Mushroom terpenoids can be cytotoxic not only for cancer cells, but also for normal cells; therefore creation of semisynthetic analogues with specified pro­perties is a promising approach. Thus, in 1963 as a result of screening from about 600 mushrooms it was determined [41] that Lampteromyces japonicus has a high anticancer activity associated with toxic substance lamterol. Cytotoxic tricyclic sesquiterpene (containing 3 isoprene units) illudin S (lamterol) can be also synthesized by Omphalotus olearius [4]. It is believed that illudin S undergoes activation by glutathione. The activated form is then capable of covalently bind to DNA which halts DNA replication [4] and leads to cell death in interphase G1-S [42]. Illudin S itself is too toxic to be used as a clinical drug. Consequently, a semisynthetic illudin analog HMAF, that demonstrated a superior therapeutic profile and lower toxicity, employed in clinical trials. In vitro investigations of HMAF have shown that IC50 for cancer cell lines ranging from 160 nM in sensitive MCF-7 to 17 µM in relatively insensitive B16 cells [43]. In vivo antitumor activity was consistent with in vitro sensitivity. HMAF was very effective in human tumor xenograft models, including MX-1, MV522, and HT-29, but not B16 or P388 [43]. Thus, complete regression recorded in 29 of 30 animals bearing MX-1 tumors after administration of HMAF intravenously at the doses of 3–7.5 mg/kg daily for 5 days. Extensive tumor shrinkage was also observed with MV522, and significant tumor growth inhibition was obtained with HT-29 when animals received intraperitoneal injections at the doses ranging from 3.75 to 7.5 mg/kg during 5 days [43]. Complete regressions were also observed in individual animals with MV522 and HT-29. HMAF passed successfully clinical trial phase I [44], though during the phase II the lack of efficiency was revealed [45, 46], and subsequent studies have stopped.

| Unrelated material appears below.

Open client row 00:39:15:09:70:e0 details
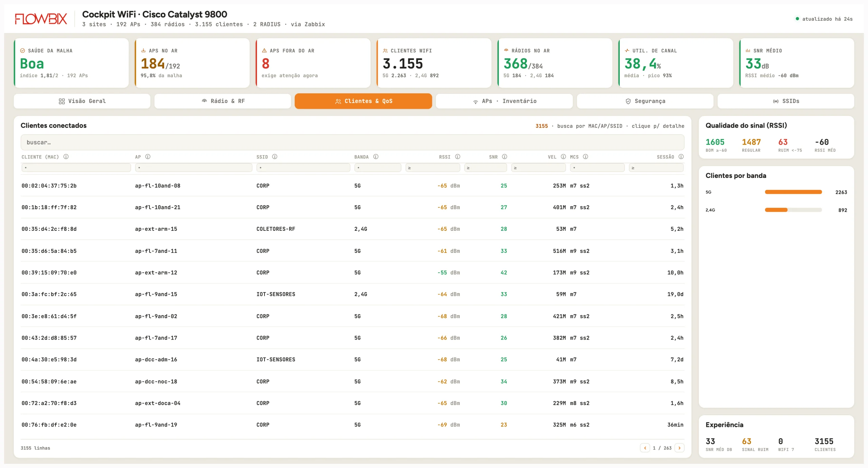 click(352, 272)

Anticancer activity of mushroom steroids, phenols, and dietary fiber

Among mushroom steroids the glycosylated form of ergosterol peroxide from the methanol extract of Cordyceps sinensis was found [47] to be an inhibitor of proliferation of K562, Jurkat, WM-1341, HL-60, and RPMI-8226 tumor cell lines.

Anticancer sterol from Sarcodon aspratus selectively suppressed the growth of HT29 cancer cells, but not WI38 normal human fibroblasts [48]. Investigations of anticancer mechanism have shown that aforementioned sterol induces expression of the cyclin-dependent kinase inhibitor 1A, thus causing cell cycle arrest and apoptosis in HT29 cells.

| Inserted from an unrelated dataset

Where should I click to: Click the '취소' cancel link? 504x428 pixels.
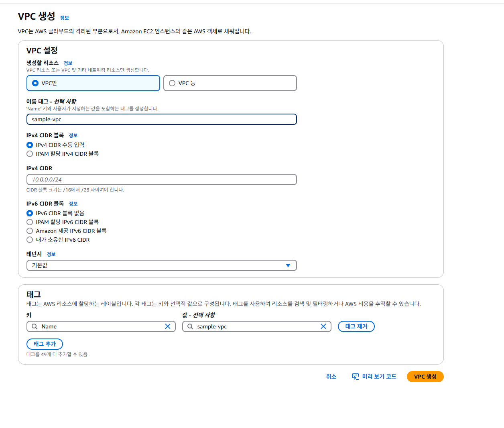tap(331, 377)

Phenols can possess anticancer activity as preventive agent with antioxidant properties and also can exhibit direct cytotoxicity toward cancer cells. Thus, hericenones A and B from Hericium erinaceum demonstrated complete growth inhibition of HeLa cells at the concentrations of 100 µg/ml and 6.3 µg/ml respectively [49]. It was suggested, that potent cytotoxicity of hericenone B may be due to γ-lactam and its N-substituent.

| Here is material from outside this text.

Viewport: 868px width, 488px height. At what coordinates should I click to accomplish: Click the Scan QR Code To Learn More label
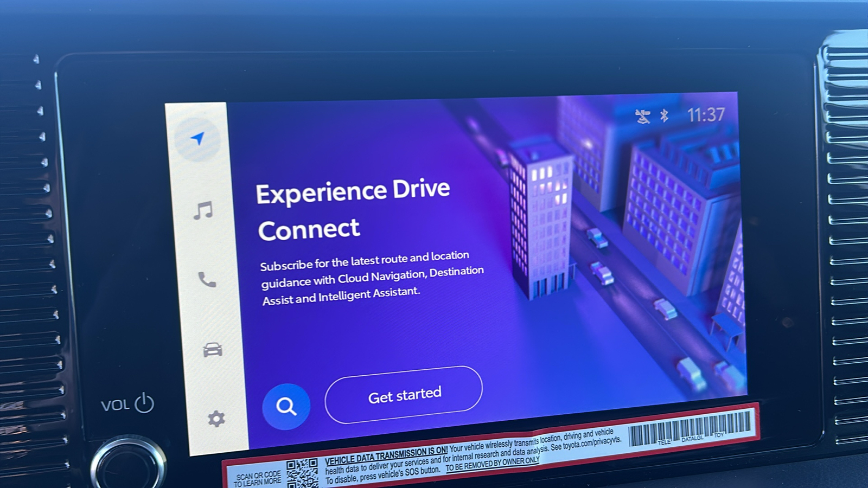point(258,478)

Mushroom cell walls contain high molecular weight materials which cannot be digested or absorbed by human intestine, but absorb carcinogenic substances (heavy metals, free radicals, etc.): chitin, homo- and heteropolysaccharides [4].

Quantitative and qualitative composition of fungal mycelia depends on various cultivation conditions, especially on the substrate for cultivation. Synthetic easily accessible media can suppress generation of some valuable secondary metabolites [50]. In this aspect the selection of the cultivation media is one of the important stages for obtaining of biologically active substances of fungal mycelia. The most preferred can be considered natural substrates — wastes of agriculture [51].


The above substances having antitumor activity were extracted from the fungi with various solvents. Ethanol, methanol, ethyl acetate, and hot water extracts of fruiting bodies and mycelia are often used in preclinical studies of mushroom antitumor activity in vitro and in vivo. Occasionally anticancer activity of other extracts (acetone, ether, chloroform, cold water, etc.) has been tested.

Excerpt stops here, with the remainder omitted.